Barbara Jackson is speaking at the AGM of Bridgwater Trades Union Council on Thursday 26th January, 7pm at the GWRSA/ Railway Club, Wellington Rd, Bridgwater, TA6 5HA. Come and hear her story and her fight for justice: all are welcome!
” The Miners’ Strike: 1984, like the summer of the 1926 General Strike, was, in the words of Welsh poet Idris Davies, “A Long Hot Summer.”
140,000 NUM members, including hundreds of women clerical and canteen staff, were having the fight of their lives, to stop the Margaret Thatcher-inspired decimation of their workplaces, towns and villages.
Picketing, especially in the Nottinghamshire pit villages, where a majority stayed at work, was subject to an astonishing and illegal level of state-inspired police control. Miners-and their friends-on public highways on the way to Nottinghamshire pits were stopped,searched, and, if they refused to turn back, arrested.
However, there was one exception to this police roadblock repression.
Orgreave
The huge coking plant at Orgreave near Scunthorpe was working far in excess of the limited capacity agreed between the NUM and unions in the plant. Hundreds of lorries full of Nottinghamshire and imported coal were driving past a small picket. As a result, the NUM ordered a mass picket and put the call out to every coalfield for miners to come over to Orgreave on 18th June.
There were no roadblocks that morning. Miners, when stopped on their journey to Orgreave, were astonished to hear police telling them directions to the coking plant. Every effort, it seemed, was made by the police to get as many pickets there as possible and help the NUM!
Of course, the truth, as we now know, was the opposite: Orgreave on 18th June was a national police anti-NUM operation, under direct government control, to smash all hopes of an NUM victory through the use of the mass picket.
Thousands of police in full riot gear, backed up by scores of horse-mounted men, blocked the way to the plant gates. Hundreds of miners, many stripped to the waist in the heat of the day, held their traditional pushes against the front police lines, many others, waiting their turn, sat or stood around enjoying the sunshine.
Then the police attached: first the riot men, running at unarmed pickets with their truncheons and shields, then a mounted police charge, terrifying, scattering, or injuring at full gallop.
In response to that attack, miners grabbed anything they could find, including sticks and stones, and hurled them at their attackers.
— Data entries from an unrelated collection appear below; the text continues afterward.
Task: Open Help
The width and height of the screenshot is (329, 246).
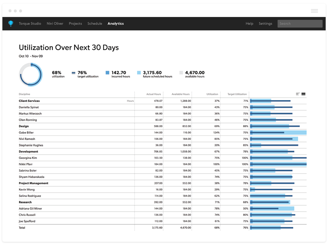Action: (x=249, y=23)
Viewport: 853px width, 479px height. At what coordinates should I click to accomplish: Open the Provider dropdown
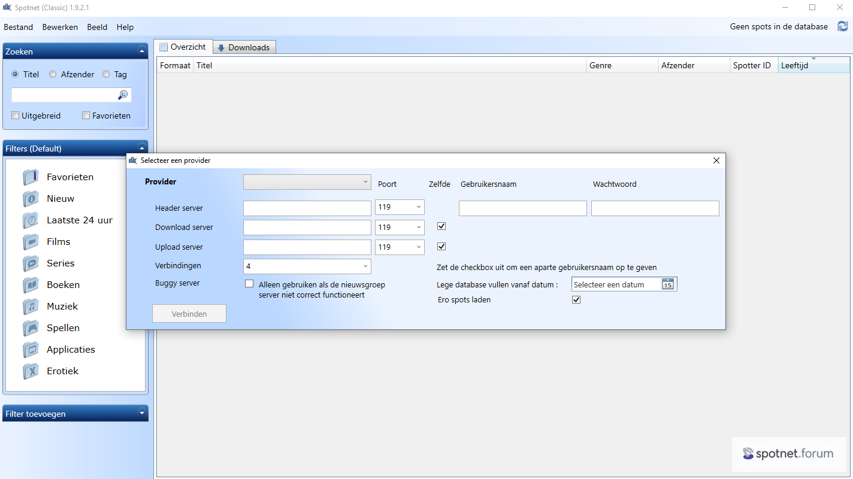click(x=307, y=181)
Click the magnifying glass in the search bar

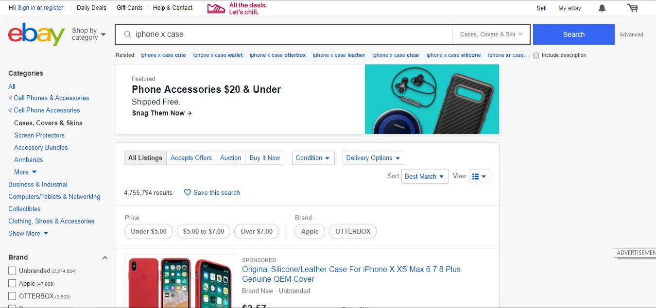coord(127,34)
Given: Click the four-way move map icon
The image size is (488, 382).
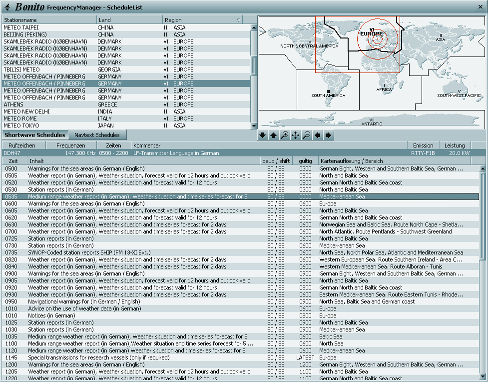Looking at the screenshot, I should (x=295, y=135).
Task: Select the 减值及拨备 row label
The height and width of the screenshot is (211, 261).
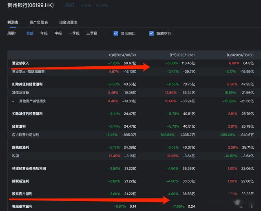Action: point(20,93)
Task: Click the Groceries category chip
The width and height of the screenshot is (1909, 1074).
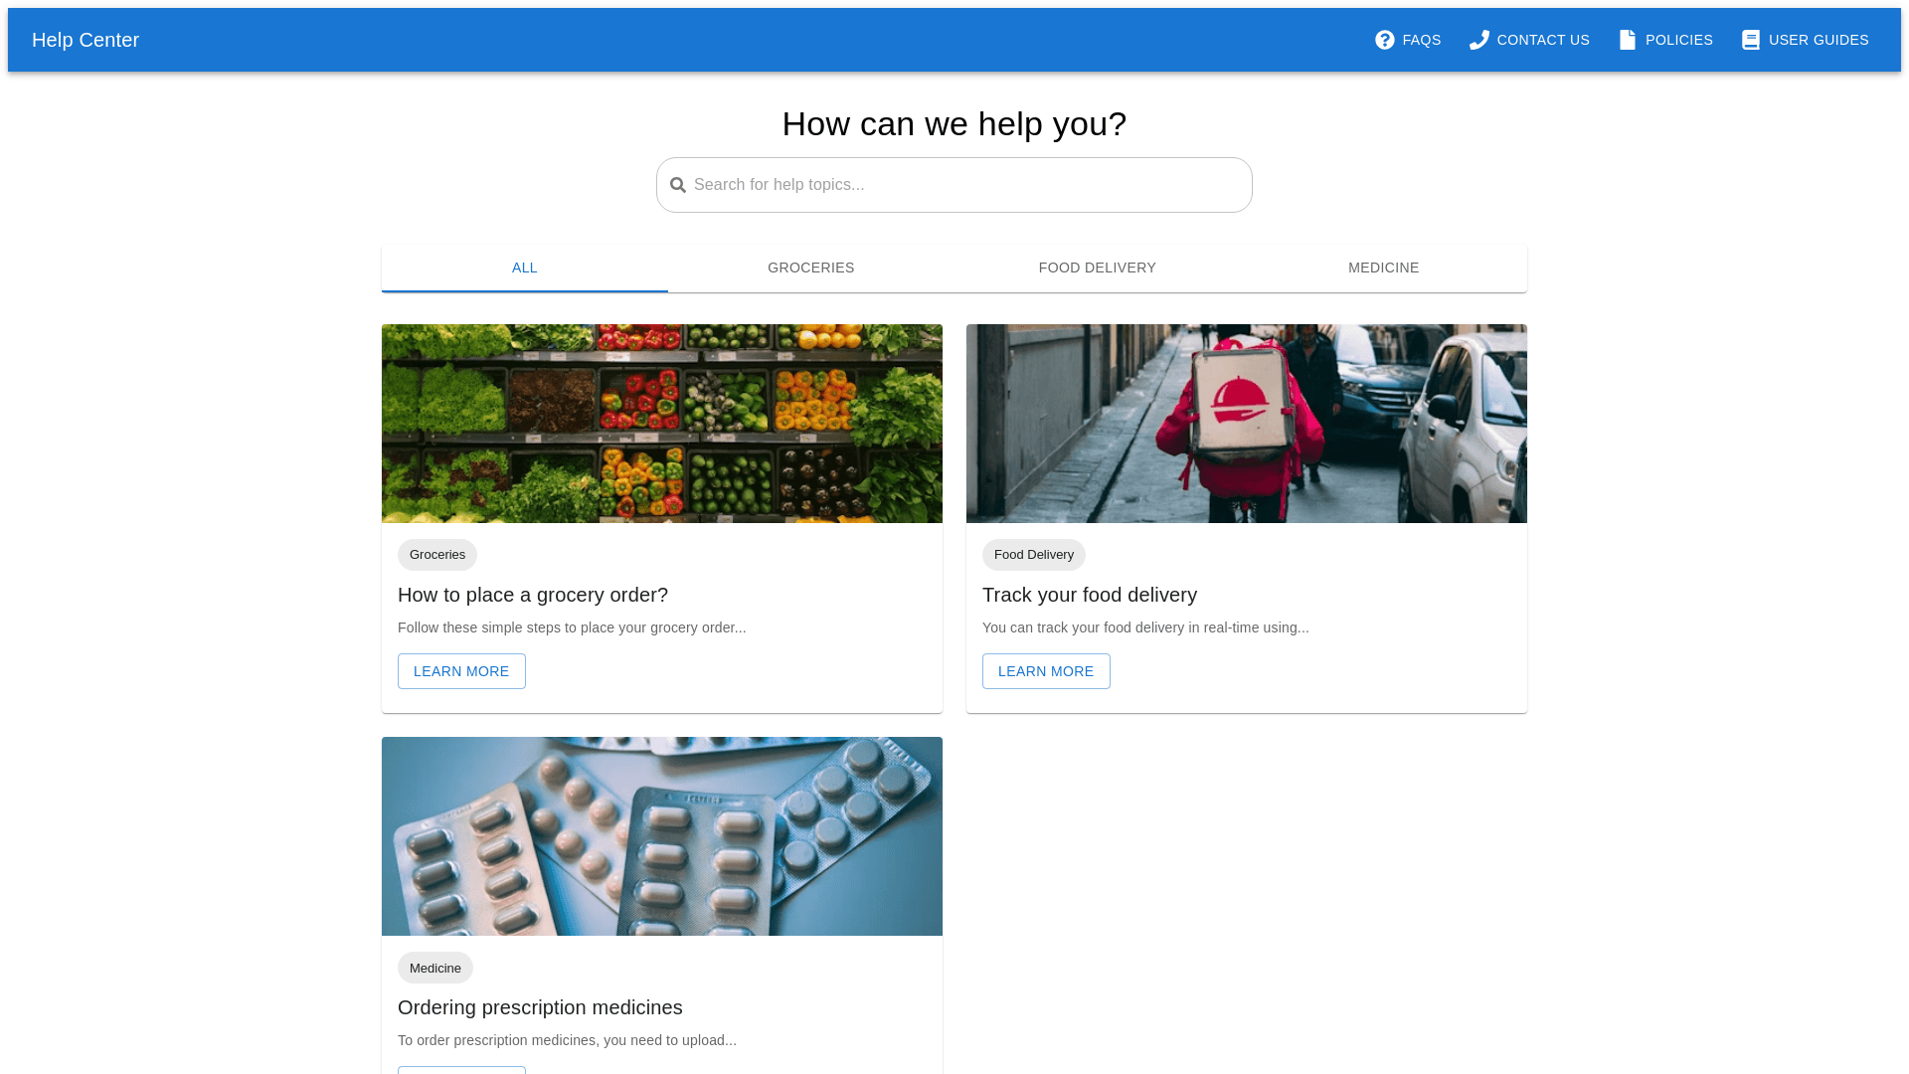Action: [x=437, y=555]

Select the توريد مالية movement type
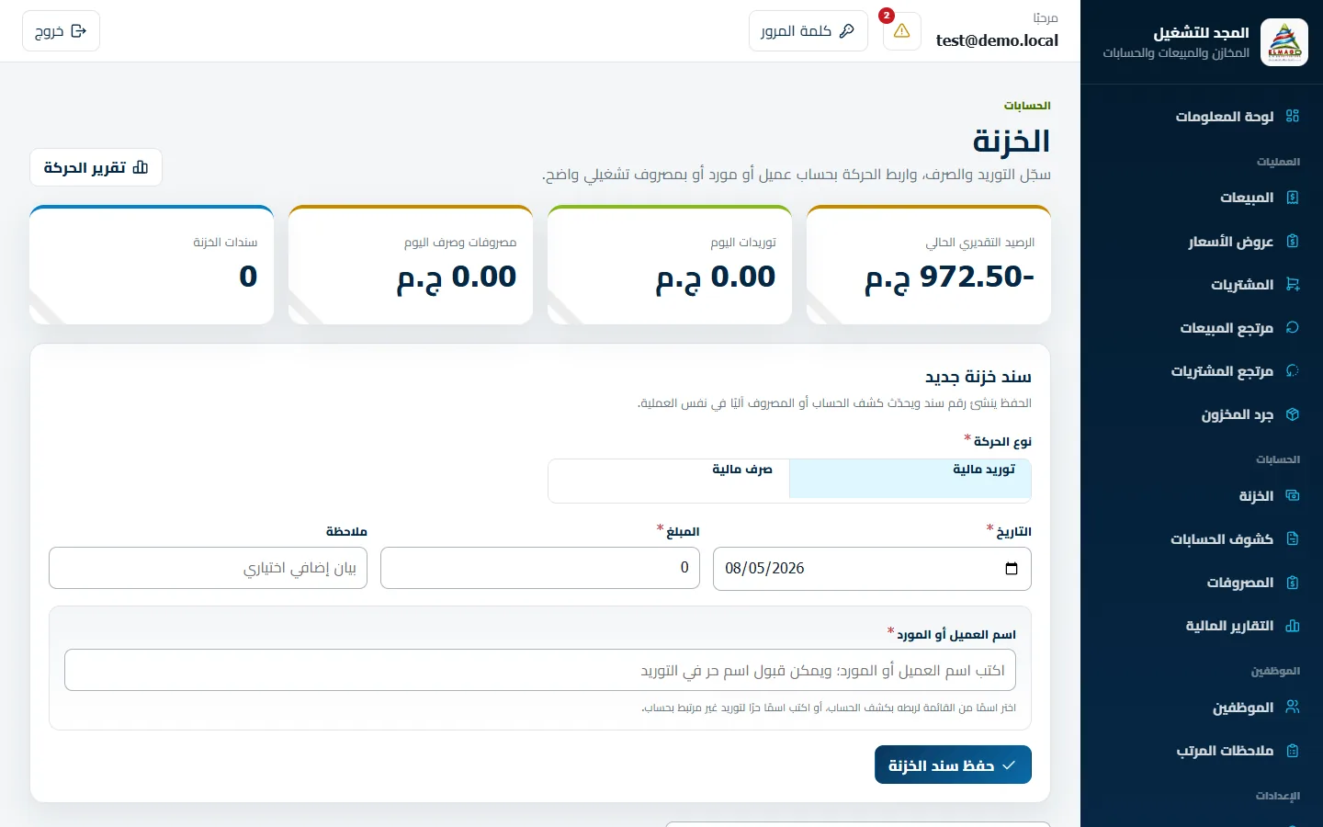(x=910, y=479)
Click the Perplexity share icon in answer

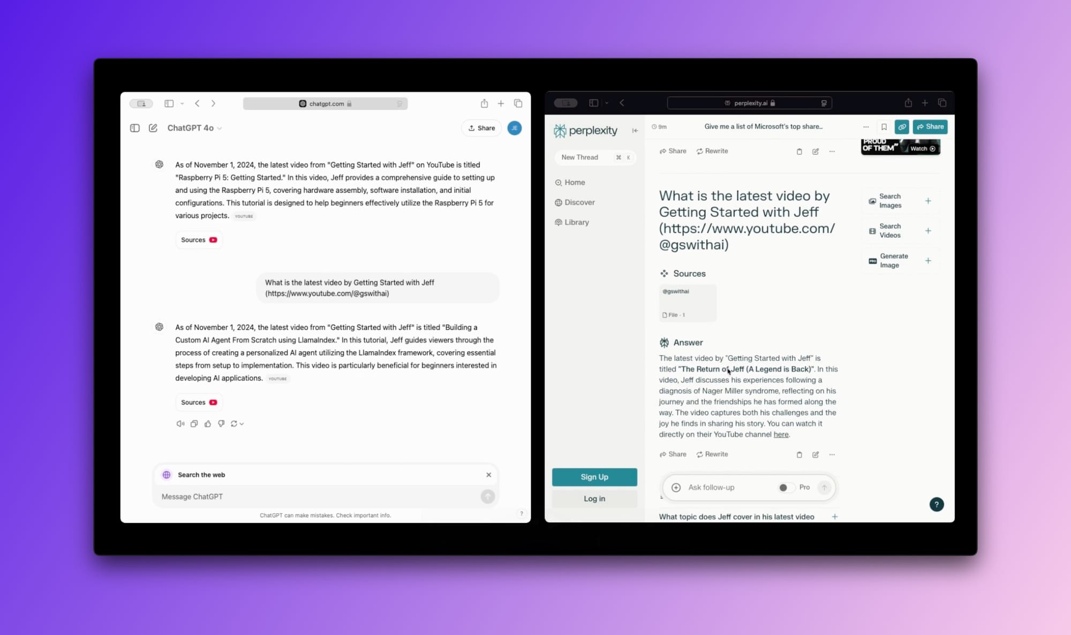point(674,453)
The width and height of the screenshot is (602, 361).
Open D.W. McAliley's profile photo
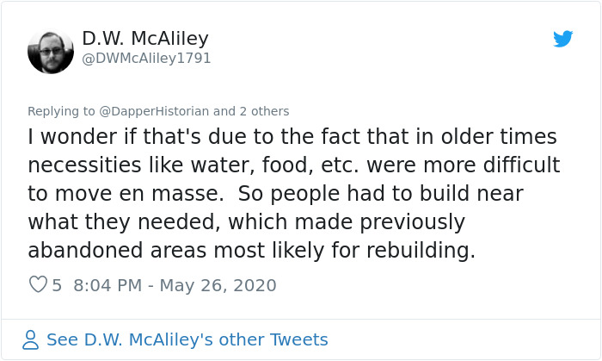tap(51, 51)
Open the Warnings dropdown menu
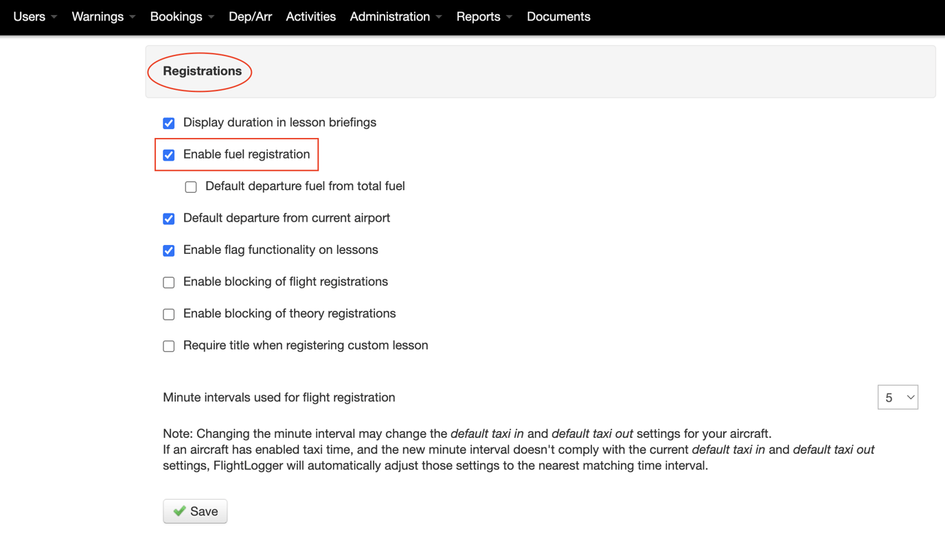 coord(104,16)
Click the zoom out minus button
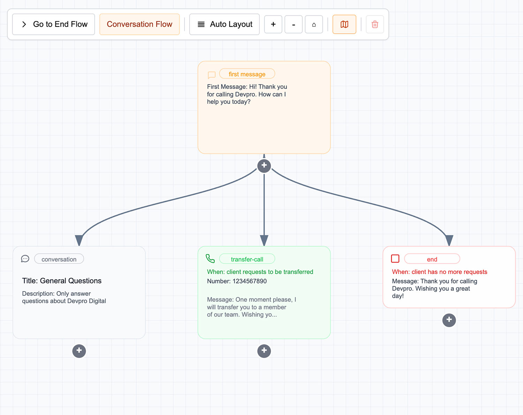This screenshot has width=523, height=415. [x=293, y=24]
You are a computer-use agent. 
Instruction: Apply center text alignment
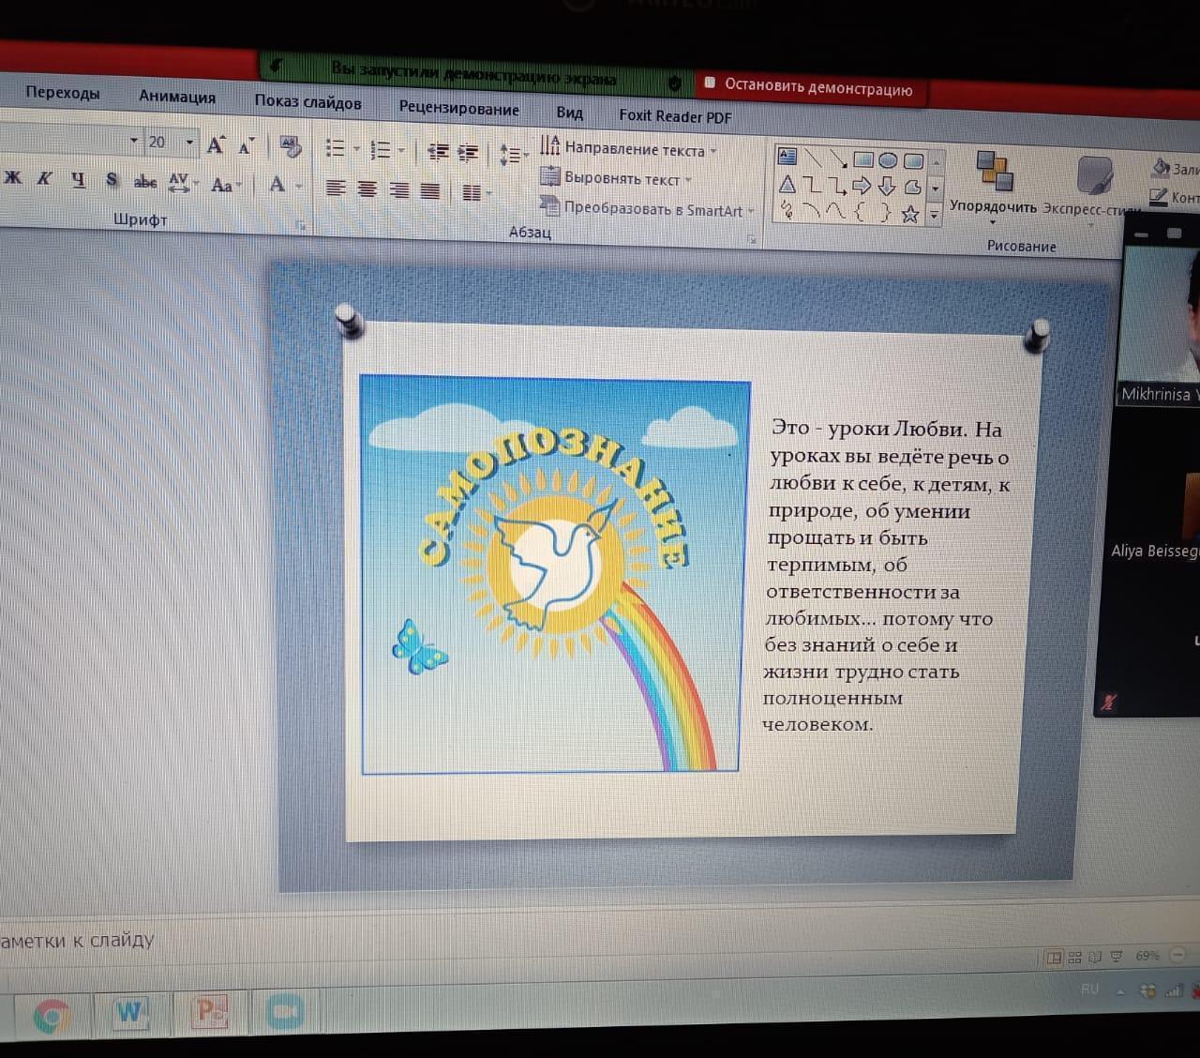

On the evening news, the BBC, “due to an innocent mistake”, reversed the film sequence and had the miners throwing stones first!
Barbara Jackson
3. Barbara Jackson was a young NUM member on strike for the whole of the 1984/5 strike. Barbara was a clerical officer at the National Coal Board Sheffield Regional Office, (COSA Section of the NUM) and was one of only 9 COSA members on strike on that building.
Thirty years on, and, like thousands of other NUM veterans, supporters of the fight of Hillsborough victims’ families to bring the South Yorkshire Police to face justice, Barbara Jackson is a leader of Orgreave veterans to themselves receive some belated justice.
No NUM picket was ever found guilty of any offence at Orgreave.
In 2017, 33 years later, the case for justice, and, initially, a full government-supported public inquiry, is unanswerable:
For example, in June 2015 the Independent Police Complaints Commission report on Orgreave said there was:
” Evidence of excessive violence by police officers, a false narrative from police exaggerating violence by miners, perjury by officers giving evidence to prosecute the arrested men, and an apparent cover-up of that perjury by senior officers.”
Amber Rudd the Home Secretary has flatly refused an inquiry, citing the “fact” that ” No one was killed”!